Waiting for Waiting for Godot – Q Theatre Loft
Waiting For Godot: There’s a simple principle when making cocktails: that the resulting cocktail must be better than the ingredients. If you have a fine, aged, bottle of whiskey, for example, then if you can’t make it better then just take your whiskey neat.
By Boyd and Brodie Productions (@boydandbrodieproductions)
With Callum Brodie, George Maunsell, and Acushla-Tara Kupe
Directed by Michael Hurst
At the Q Theatre Loft until 6 April
A similar rule applies with “remakes” of deservedly famous productions. Samuel Beckett’s masterpiece Waiting for Godot is an unlikely candidate to inspire the next series of Marvel remakes — described variously as “a nihilistic farce” or a profound display of mordant Irish wit, it’s no superhero outing — but it is the inspiration for this “punk-noir” production, at Q Theatre’s Loft, of Waiting for Waiting for Godot. Got that? We are WAITING for Waiting for Godot, along with the three actors on stage before us.
The three-handed International hit (called “delectable” by the New York Times in its first outing there) is directed by Michael Hurst, and features a cast of the hard-working Callum Brodie and bird-like George Maunsell as the two sparring protagonists (both being co-founders of the production team), and Acushla-Tara Kupe as the only sane character, an impatient factotum who holds some part of their fate in her hands.
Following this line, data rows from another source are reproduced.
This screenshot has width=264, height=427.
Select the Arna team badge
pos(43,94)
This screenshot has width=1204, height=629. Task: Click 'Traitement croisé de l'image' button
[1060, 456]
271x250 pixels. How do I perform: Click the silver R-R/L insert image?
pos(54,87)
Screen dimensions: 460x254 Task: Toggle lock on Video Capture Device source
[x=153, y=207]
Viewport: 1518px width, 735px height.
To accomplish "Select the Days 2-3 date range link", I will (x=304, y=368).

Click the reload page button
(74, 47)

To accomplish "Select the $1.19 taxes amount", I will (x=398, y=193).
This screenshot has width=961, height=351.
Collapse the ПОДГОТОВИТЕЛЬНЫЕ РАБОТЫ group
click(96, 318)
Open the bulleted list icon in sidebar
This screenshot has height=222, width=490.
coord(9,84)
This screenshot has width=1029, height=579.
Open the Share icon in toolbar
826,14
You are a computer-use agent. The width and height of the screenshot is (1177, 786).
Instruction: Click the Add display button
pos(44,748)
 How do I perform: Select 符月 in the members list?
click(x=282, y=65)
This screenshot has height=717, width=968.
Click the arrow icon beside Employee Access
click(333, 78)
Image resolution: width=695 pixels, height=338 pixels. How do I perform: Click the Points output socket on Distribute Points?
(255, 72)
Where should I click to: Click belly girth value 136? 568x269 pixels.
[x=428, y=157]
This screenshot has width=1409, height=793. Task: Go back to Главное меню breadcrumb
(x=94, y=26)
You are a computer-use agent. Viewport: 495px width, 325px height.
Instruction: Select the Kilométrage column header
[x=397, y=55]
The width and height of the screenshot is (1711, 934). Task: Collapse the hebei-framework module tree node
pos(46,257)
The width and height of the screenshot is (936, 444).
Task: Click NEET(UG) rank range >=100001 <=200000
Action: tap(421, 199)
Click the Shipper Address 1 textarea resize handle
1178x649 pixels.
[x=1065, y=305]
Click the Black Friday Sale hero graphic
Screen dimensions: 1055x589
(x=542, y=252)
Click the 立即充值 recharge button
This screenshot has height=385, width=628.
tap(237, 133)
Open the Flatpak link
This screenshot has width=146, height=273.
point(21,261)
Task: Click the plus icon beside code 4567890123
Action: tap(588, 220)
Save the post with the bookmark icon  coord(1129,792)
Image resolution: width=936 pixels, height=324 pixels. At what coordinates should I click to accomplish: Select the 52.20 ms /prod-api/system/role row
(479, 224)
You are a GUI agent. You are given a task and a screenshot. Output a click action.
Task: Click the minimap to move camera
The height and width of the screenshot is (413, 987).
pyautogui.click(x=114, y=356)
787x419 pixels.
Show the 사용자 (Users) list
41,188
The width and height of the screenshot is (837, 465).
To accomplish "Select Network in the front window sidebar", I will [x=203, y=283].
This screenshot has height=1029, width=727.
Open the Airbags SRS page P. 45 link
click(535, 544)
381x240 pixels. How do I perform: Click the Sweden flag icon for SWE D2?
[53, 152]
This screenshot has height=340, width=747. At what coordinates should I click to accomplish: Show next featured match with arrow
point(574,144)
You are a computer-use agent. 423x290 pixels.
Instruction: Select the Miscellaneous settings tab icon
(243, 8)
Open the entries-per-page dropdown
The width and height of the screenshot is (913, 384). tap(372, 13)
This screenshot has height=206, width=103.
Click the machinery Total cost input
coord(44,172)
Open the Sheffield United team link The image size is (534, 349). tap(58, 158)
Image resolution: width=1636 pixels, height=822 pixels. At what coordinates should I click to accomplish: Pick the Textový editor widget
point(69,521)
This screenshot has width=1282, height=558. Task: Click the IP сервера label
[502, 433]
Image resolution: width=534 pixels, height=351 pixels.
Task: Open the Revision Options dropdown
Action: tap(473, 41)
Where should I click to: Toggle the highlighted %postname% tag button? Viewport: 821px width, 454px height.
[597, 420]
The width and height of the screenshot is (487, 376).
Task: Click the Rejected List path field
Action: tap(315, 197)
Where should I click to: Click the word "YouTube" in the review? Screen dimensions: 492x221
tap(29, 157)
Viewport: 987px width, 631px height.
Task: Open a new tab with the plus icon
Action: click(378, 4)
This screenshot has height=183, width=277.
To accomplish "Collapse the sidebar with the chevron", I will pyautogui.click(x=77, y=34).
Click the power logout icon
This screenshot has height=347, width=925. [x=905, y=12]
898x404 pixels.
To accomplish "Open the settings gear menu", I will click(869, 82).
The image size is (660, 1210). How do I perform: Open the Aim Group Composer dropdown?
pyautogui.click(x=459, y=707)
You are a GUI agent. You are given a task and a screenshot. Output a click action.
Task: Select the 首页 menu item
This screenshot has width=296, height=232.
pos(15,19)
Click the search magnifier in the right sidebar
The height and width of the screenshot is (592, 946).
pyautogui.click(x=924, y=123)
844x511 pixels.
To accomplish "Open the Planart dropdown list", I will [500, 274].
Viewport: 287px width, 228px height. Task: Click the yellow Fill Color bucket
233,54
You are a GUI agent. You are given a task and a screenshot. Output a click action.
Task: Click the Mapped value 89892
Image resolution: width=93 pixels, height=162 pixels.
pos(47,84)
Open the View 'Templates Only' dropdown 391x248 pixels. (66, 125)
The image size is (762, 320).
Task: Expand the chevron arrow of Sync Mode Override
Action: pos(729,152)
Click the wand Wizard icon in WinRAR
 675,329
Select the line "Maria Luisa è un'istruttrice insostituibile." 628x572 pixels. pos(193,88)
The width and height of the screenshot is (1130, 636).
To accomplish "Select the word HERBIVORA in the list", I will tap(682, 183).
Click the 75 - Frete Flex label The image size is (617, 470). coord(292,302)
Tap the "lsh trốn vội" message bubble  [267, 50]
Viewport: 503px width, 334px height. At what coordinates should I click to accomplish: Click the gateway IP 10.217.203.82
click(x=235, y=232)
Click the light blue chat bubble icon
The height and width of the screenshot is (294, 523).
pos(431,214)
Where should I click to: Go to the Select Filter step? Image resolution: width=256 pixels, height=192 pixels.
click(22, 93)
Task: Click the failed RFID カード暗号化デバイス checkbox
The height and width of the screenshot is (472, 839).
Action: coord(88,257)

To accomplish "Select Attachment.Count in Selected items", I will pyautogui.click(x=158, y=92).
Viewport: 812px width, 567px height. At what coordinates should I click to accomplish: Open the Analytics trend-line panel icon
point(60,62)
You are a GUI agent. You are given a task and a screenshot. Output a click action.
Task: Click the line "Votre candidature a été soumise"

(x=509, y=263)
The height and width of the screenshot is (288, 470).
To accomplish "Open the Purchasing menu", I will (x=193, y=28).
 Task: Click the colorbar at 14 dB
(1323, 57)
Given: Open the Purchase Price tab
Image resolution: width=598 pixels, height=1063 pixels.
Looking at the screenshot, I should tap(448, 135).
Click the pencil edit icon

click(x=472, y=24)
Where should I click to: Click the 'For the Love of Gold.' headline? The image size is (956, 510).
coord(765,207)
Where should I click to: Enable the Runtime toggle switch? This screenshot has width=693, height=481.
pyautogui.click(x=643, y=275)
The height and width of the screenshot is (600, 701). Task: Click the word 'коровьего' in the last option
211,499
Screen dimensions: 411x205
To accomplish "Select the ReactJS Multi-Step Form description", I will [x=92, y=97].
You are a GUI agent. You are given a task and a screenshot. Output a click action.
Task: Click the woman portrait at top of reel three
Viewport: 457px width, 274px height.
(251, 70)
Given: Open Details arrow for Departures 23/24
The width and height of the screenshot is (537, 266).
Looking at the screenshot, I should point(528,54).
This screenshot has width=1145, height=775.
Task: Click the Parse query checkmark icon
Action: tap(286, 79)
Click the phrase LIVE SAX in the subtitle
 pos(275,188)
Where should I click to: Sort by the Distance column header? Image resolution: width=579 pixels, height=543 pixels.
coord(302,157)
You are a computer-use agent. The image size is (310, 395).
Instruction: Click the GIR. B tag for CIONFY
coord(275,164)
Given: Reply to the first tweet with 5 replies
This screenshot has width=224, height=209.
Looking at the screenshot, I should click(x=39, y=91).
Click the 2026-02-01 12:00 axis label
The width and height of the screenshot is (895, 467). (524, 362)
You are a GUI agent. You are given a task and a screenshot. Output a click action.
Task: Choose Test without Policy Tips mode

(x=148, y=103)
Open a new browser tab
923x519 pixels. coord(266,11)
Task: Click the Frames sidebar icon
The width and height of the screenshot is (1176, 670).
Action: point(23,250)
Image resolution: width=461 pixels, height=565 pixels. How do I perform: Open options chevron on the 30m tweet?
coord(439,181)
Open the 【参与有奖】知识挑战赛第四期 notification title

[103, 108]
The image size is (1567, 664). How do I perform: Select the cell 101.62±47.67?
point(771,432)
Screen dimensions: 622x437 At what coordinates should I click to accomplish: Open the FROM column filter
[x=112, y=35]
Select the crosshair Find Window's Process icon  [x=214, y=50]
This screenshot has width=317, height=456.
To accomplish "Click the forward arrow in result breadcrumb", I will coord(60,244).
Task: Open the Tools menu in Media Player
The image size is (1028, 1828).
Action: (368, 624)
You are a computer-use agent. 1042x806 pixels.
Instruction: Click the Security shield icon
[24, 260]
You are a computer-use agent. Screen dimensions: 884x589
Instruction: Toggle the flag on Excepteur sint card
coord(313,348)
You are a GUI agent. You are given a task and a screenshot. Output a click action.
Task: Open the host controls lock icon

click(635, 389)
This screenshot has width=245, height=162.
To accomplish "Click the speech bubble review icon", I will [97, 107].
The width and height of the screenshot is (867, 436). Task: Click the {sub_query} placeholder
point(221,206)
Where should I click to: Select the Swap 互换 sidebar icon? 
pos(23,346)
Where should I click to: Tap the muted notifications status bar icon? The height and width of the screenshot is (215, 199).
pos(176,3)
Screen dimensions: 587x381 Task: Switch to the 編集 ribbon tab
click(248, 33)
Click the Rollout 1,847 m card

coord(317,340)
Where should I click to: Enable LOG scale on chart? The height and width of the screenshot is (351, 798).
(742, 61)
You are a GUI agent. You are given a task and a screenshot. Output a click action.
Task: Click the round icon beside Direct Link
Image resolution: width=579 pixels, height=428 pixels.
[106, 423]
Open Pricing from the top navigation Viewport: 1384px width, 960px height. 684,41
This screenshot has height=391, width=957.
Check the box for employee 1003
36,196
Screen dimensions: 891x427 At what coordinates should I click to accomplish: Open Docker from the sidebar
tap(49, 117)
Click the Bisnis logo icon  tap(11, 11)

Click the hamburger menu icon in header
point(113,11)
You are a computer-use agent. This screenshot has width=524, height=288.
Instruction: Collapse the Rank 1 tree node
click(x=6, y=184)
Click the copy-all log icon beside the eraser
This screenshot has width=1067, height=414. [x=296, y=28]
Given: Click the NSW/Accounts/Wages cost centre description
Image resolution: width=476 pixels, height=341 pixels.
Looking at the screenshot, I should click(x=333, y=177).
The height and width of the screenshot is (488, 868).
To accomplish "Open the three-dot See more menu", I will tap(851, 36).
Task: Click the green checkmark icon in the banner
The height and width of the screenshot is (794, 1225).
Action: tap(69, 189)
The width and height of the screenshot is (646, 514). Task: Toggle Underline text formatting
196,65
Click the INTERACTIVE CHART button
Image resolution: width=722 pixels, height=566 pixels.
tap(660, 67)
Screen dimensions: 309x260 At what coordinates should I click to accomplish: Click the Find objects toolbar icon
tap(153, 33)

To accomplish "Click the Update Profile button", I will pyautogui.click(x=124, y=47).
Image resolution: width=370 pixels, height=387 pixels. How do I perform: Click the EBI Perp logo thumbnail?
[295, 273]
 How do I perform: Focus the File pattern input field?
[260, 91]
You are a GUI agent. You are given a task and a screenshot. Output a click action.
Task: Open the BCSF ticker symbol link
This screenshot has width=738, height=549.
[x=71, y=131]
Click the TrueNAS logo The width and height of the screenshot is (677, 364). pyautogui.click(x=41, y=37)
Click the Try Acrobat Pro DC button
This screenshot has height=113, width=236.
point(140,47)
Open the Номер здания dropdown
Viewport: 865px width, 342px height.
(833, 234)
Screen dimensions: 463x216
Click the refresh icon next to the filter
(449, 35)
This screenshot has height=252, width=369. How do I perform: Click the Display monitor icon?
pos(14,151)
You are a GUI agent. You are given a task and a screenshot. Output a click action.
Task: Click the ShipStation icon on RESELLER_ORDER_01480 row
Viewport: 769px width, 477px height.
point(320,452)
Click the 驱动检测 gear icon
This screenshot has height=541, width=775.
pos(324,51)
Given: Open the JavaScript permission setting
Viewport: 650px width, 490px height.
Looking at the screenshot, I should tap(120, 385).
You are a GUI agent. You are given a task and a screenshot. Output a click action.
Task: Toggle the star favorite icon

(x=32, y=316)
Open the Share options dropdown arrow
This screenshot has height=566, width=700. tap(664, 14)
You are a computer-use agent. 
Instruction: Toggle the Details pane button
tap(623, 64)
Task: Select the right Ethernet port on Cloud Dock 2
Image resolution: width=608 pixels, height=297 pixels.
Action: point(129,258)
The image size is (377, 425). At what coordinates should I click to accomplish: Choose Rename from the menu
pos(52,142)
I remember Kupe from her great turn as the titular character at the Popup Globe in ye Olivier-award winning show Emilia! Aside for one scene here, however, she is not called upon to draw too deep.
Award-winning American playwright Dave Hanson has previously provided Hurst with the enigmatic The Exit Interview, in which Hurst had the main role. In this play, they take on a big challenge – making a new cocktail out of Beckett’s masterful brew. Similar feats have been performed before, most notably Tom Stoppard’s Rosencrantz and Guildenstern are Dead riffing off the Bard’s Hamlet, adding the notable motif of a coin toss to illustrate their volitional restraints.
No such motif is provided here. Nor any such restraint on free will. Instead we have two characters explicitly paralleling Beckett’s Vladimir and Estragon, but this time they are understudies for the play, which goes on offstage, and if they’re waiting for anything it’s for the director (he or she) to call them up — she (or he) is never seen, nor is their final fate known. But is life as precarious as a the career of an understudy? That’s the conceit the production must pull off. On the face of it, an easier job than Beckett gave himself. For this is more an interpretation of art, than life. But through its art it talks about life.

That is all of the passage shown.